The video showed workers at the Austin, Minnesota plant beating, dragging and slitting the throats of live animals.

A U.S. hog slaughterhouse, where workers were videoed beating animals, took action on Thursday to meet demands from Hormel Foods Corp, its only customer, that it tighten controls and give extra training to staff.

A video released on Wednesday by animal activist group Compassion Over Killing showed workers at the Austin, Minnesota plant, owned by Quality Pork Processors Inc (QPP), beating, dragging and slitting the throats of live animals.

"We are extremely disappointed and concerned to see the recently released undercover video detailing instances of aggressive animal handling and employee insensitivity at one of our supplier facilities," Spam-maker Hormel said in a statement on Thursday.

It said it was bringing humane handling officers to the plant to ensure compliance with its own animal welfare standards. It has also told QPP to provide extra training, enhance compliance oversight and increase third-party auditing.

"We will be in full compliance with Hormel's recommendations," Nate Jansen, QPP's vice president of human resources and quality services, told Reuters.

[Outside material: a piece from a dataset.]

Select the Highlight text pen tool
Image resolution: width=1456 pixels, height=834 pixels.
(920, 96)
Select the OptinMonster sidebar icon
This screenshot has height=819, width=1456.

He added that QPP plans to strengthen its video monitoring system and improve animal handling equipment.

The animal activist group gave an unedited version of the video to the U.S. Department of Agriculture (USDA) in October. The agency said on Wednesday that if the video proved real, it would investigate.

Jansen said a USDA investigation team stayed at the QPP plant from Nov. 2-6, but had not yet released or confirmed any investigation results.

The QPP slaughterhouse is one of five in a pilot project run by the USDA that allows plants to run at increased speeds but with reduced government oversight.

The plant processes 19,000 hogs a day, according to the company's website. It exclusively supplies Hormel, one of the nation's leading producers of processed meat and pork products.

In one scene of the video, pigs covered in feces or pus-filled abscesses are sent down the plant's conveyor belt. At one point, a knife is used to cut open abscesses on dead pigs.

Jansen, who has seen the unedited video, said it was the cameraman who had cut open abscesses on the pigs, which is against company food safety policy.

A review of the three-minute video conducted by the trade association North American Meat Institute and animal expert Temple Grandin said the pigs "appeared properly stunned and insensible to pain, as required by federal law."

"No breathing, natural blinking or a righting reflex" that would present consciousness was visible, the review, posted on Hormel's website, added.

A representative for Compassion Over Killing was not immediately available for comment. Its Executive Director, Erica Meier, said on Wednesday that the video was filmed by a contractor who took a job at the plant a few months ago.